Wednesday, April 25, 2007

Put your money where your mouth is

On a day when SJSU students are staging a protest over ever-increasing tuition and fees, let me quote a few paragraphs from "Stepping on the Dream," a recent NYT Select column by Bob Herbert (published March 22, 2007).
Tamara Draut, in her book, “Strapped: Why America’s 20- and 30-Somethings Can’t Get Ahead,” tells us:

“Back in the 1970s, before college became essential to securing a middle-class lifestyle, our government did a great job of helping students pay for school. Students from modest economic backgrounds received almost free tuition through Pell grants, and middle-class households could still afford to pay for their kids’ college.”

Since then, tuition at public and private universities has soared while government support for higher education, other than student loan programs, has diminished.

This is a wonderful example of extreme stupidity. America will pony up a trillion or two for a president who goes to war on a whim, but can’t find the money to adequately educate its young. History has shown that these kinds of destructive trade-offs are early clues to a society in decline.

At the state level, per-pupil spending for higher education is at a 25-year low, even as government officials and corporate leaders keep pounding out the message that a college degree is the key to a successful future.

...In a nation as rich as ours, it should be easy to pay for college. For some reason, we find it easier to pay for wars.

I went to college in the '70s, and I remember those days. I was one of those "students from modest economic backgrounds" and I never would have made it through college without tuition grants, work-study programs, and being able to commute from home.

I didn't get funded my senior year and had to drop out and work full-time for a while. Eventually, with the help of work-study and a small loan, I was able to go back, finish up my classes, and graduate.

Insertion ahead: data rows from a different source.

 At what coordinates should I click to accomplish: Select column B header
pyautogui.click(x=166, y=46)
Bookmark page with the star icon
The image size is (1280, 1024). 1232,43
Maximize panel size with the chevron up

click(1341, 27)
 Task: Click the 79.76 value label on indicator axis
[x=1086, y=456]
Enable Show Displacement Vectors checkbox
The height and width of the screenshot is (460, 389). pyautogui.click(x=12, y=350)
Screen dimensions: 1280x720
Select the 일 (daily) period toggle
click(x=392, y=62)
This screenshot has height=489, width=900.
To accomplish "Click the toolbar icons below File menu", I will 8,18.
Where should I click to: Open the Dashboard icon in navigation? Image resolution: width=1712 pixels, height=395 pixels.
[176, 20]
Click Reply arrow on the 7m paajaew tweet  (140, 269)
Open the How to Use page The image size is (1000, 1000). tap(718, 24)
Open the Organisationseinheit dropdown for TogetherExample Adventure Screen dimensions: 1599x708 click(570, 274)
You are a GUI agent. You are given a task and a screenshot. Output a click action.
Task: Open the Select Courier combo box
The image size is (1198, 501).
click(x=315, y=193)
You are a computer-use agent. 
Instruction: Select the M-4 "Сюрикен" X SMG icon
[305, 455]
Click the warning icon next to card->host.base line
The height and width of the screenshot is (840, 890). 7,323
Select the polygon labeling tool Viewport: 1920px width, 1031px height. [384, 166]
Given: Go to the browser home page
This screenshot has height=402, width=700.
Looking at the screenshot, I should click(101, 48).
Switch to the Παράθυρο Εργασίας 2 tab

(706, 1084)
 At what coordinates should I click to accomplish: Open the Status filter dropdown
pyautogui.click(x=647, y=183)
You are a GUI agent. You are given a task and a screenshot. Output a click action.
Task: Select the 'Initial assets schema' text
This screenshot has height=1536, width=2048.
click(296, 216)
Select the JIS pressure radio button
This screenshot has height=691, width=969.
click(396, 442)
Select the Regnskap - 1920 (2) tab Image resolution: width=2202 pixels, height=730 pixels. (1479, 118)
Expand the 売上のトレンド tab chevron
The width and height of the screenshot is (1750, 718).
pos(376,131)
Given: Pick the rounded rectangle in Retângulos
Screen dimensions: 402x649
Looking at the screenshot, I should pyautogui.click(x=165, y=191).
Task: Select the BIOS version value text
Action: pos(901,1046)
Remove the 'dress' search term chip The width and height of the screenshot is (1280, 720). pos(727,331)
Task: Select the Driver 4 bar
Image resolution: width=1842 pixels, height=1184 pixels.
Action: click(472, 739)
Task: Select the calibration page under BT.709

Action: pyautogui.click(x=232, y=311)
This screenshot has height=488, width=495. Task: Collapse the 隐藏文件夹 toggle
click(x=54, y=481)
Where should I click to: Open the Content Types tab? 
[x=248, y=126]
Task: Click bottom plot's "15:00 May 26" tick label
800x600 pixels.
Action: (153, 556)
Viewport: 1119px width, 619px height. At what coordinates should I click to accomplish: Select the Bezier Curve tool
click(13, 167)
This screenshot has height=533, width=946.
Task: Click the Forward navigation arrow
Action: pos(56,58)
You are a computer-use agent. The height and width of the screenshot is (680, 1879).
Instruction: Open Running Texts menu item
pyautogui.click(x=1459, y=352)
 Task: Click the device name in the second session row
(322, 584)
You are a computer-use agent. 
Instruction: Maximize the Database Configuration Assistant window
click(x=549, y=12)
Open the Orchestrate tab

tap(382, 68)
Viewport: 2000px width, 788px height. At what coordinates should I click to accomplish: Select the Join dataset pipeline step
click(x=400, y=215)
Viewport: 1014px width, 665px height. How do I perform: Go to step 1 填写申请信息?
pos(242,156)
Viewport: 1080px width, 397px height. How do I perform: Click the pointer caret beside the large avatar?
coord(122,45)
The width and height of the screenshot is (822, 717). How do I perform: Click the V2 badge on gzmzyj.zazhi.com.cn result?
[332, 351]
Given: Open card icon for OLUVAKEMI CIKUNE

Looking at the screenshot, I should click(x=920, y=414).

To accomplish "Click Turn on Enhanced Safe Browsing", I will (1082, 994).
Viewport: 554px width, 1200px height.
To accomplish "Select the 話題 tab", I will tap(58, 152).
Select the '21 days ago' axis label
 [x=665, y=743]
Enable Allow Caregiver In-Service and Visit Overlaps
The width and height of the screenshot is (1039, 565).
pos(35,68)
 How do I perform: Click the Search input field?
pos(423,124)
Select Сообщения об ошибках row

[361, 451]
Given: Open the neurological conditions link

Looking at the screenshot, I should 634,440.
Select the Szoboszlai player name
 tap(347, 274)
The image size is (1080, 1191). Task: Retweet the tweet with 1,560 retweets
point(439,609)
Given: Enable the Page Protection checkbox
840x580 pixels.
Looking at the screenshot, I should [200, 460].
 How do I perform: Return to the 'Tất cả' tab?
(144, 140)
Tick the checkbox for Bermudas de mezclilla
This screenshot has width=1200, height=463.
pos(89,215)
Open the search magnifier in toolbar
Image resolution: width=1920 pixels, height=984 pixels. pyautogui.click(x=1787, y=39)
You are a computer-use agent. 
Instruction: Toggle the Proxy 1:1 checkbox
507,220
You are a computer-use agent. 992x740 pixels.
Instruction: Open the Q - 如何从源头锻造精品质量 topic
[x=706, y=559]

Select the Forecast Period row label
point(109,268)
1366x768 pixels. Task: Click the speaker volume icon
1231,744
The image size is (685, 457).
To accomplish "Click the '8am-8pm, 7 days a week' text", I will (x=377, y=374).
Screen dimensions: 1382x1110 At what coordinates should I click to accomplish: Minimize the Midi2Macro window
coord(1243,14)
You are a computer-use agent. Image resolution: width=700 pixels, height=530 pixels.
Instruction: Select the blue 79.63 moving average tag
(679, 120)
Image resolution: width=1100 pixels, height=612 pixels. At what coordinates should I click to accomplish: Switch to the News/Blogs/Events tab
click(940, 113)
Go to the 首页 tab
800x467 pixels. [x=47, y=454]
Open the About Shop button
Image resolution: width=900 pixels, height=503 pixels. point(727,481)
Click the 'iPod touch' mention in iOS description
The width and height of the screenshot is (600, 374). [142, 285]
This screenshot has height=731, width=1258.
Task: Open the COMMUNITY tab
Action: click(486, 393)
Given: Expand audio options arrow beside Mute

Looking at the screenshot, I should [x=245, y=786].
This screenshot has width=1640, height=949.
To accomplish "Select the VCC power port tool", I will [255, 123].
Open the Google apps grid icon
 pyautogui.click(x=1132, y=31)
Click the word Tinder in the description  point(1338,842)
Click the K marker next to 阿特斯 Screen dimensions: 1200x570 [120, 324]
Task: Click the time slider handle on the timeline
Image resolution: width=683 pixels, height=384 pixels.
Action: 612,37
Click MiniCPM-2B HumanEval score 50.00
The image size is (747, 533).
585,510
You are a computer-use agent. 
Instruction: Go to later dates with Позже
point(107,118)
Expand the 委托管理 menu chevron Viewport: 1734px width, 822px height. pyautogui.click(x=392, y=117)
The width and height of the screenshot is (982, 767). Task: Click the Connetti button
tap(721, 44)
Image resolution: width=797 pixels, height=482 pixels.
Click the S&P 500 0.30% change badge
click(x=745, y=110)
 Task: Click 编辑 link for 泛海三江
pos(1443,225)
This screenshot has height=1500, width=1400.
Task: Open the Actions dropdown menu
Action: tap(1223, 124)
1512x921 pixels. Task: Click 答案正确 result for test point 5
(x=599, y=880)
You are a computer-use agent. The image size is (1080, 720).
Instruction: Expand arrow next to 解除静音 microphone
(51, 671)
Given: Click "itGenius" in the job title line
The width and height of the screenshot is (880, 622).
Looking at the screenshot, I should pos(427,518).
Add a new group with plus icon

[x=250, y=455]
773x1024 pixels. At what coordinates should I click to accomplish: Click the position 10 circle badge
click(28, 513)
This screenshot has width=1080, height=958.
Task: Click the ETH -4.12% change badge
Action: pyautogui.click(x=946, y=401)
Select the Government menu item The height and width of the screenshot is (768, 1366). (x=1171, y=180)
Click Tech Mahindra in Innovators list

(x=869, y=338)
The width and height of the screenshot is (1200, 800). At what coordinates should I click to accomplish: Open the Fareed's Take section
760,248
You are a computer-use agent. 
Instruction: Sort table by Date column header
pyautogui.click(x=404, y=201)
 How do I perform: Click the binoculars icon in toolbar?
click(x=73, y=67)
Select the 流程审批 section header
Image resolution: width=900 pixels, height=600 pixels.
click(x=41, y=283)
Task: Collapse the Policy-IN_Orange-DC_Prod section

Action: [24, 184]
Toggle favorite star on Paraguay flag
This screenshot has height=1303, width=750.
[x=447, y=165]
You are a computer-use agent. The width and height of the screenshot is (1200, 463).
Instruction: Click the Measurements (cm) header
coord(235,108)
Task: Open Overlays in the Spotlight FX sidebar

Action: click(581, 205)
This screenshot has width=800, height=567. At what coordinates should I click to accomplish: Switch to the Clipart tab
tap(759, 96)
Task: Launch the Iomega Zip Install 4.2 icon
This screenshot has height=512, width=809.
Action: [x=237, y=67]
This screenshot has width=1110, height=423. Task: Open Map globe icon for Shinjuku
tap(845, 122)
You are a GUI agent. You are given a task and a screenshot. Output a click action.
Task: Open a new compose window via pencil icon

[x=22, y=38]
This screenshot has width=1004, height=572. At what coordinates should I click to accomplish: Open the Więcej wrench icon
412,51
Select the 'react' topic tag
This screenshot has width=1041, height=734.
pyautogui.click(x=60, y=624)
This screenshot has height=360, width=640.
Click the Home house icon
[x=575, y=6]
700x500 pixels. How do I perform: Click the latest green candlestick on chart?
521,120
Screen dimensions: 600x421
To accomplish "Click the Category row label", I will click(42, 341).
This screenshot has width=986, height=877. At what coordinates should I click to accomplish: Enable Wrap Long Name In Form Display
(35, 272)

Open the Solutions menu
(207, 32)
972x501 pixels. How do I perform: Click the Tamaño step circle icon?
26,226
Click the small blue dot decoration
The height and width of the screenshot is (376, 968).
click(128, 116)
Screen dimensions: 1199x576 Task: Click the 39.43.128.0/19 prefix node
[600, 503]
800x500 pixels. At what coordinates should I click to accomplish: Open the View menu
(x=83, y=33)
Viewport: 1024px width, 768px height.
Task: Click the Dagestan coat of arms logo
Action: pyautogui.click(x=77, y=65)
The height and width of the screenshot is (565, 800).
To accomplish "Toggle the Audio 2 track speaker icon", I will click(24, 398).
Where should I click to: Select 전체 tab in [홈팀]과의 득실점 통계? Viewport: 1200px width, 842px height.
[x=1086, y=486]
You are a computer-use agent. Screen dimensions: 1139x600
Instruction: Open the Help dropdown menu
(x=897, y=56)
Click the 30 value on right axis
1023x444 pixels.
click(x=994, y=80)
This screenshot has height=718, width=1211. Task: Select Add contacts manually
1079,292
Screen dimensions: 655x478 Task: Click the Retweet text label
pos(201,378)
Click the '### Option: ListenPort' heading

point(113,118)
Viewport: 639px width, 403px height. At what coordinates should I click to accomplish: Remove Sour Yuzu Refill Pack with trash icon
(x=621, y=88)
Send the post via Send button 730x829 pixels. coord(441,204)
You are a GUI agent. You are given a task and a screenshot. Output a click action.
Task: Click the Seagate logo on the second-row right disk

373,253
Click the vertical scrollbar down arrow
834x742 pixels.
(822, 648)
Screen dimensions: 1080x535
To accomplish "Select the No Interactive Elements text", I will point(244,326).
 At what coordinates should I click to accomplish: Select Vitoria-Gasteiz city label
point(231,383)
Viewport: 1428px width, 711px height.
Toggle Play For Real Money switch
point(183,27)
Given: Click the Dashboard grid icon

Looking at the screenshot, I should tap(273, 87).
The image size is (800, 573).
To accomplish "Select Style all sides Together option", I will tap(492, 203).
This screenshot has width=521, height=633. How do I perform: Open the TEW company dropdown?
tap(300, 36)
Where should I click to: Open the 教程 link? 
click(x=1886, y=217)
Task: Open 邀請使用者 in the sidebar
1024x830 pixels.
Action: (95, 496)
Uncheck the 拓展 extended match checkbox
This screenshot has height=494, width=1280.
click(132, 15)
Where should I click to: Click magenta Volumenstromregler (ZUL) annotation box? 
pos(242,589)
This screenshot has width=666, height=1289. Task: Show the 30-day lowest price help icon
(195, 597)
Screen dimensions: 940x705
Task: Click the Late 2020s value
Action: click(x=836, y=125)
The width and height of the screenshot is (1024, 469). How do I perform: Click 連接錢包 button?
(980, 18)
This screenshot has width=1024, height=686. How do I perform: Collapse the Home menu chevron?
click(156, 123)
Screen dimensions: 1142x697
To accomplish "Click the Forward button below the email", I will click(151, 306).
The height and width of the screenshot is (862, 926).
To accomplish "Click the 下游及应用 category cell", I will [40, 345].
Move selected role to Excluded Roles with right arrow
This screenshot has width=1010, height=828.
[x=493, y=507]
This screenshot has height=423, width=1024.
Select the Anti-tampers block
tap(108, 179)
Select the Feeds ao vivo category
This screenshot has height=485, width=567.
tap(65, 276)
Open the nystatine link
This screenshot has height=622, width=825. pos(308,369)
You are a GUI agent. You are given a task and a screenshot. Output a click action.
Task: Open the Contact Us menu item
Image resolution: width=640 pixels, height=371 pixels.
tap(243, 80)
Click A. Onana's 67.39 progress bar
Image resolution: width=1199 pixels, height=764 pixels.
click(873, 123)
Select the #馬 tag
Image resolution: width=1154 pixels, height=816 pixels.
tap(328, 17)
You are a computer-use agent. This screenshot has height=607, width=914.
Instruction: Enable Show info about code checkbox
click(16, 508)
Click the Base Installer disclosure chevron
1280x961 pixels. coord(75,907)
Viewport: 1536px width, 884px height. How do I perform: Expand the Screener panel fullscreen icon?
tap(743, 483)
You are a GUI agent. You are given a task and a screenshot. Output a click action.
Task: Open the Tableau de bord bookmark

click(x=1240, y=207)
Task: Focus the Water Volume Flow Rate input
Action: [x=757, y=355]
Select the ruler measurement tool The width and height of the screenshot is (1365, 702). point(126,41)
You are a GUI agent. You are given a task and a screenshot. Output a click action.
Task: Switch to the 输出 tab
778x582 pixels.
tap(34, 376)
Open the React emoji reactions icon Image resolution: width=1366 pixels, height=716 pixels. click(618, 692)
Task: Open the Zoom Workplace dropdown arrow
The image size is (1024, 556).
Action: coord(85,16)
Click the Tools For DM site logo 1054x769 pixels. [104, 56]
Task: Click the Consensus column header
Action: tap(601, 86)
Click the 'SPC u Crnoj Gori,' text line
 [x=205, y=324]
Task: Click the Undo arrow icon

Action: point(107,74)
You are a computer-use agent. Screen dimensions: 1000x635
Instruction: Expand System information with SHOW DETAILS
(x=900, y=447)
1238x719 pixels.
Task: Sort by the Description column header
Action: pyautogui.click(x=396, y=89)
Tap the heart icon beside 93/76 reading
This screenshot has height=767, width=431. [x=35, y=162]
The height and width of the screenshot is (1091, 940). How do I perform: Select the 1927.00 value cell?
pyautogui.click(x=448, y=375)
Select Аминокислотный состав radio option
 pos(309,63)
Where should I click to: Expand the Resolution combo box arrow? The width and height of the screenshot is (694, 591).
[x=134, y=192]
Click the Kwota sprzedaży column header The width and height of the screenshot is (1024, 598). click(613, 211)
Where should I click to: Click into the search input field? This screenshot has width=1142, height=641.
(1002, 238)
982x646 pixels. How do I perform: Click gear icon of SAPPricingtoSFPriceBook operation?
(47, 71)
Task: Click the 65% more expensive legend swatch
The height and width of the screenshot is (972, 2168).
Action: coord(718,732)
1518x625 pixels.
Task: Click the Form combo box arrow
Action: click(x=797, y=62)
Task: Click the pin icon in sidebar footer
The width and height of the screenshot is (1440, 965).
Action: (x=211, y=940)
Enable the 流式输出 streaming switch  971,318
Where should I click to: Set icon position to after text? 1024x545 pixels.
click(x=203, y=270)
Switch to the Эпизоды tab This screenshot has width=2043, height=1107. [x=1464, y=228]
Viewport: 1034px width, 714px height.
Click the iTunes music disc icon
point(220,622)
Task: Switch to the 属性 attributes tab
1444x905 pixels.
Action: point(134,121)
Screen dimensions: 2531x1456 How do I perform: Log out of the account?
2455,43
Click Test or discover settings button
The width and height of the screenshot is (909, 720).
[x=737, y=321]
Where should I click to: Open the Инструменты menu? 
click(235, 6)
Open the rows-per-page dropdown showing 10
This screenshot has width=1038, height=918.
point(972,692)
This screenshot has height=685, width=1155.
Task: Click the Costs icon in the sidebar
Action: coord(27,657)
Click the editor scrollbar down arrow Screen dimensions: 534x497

When I graduated in 1977, I owed a grand total of $700 in student loans (don't laugh...that was a lot of money to me back then. Honestly, I wouldn't have been able to make it though the last month of my final semester if my Mom hadn't given me an extra $50...I was that close to the edge.) At the time, the job market for newly minted reporters was piss-poor. I got a few freelance assignments (a good way to starve), then got a job and worked (very briefly, because I sucked at it) as an advertising copywriter for a local radio station.

Then I got desperate and started taking anything...the graveyard shift at an emergency call center...a factory job building prefab houses (my hammering arm gave out after about four hours of straight pounding nails through cheap masonite siding). Hell, that's how I ended up taking a job as a small-town reporter in the middle of nowhere in Kansas...if you're willing to go someplace sight unseen, on a Greyhound bus with just two bags of luggage to your name, you know you're desperate for a job.

Yes, I remember those days...maybe that's why I support today's student protest.

It's also why I was happy to chair the JMC Scholarship Committee again this year. The awards reception is tomorrow evening. Although there's never as much money as you'd like, it always feels good to give checks to some deserving students.
SJSU Student Protest: 11:30-1:30 today at Plaza de Cesar Chavez on campus; wear red to show your support.
JMC Academic Achievement Awards Reception: 5-7 p.m., Thursday, April 26, University Room, Student Union, SJSU.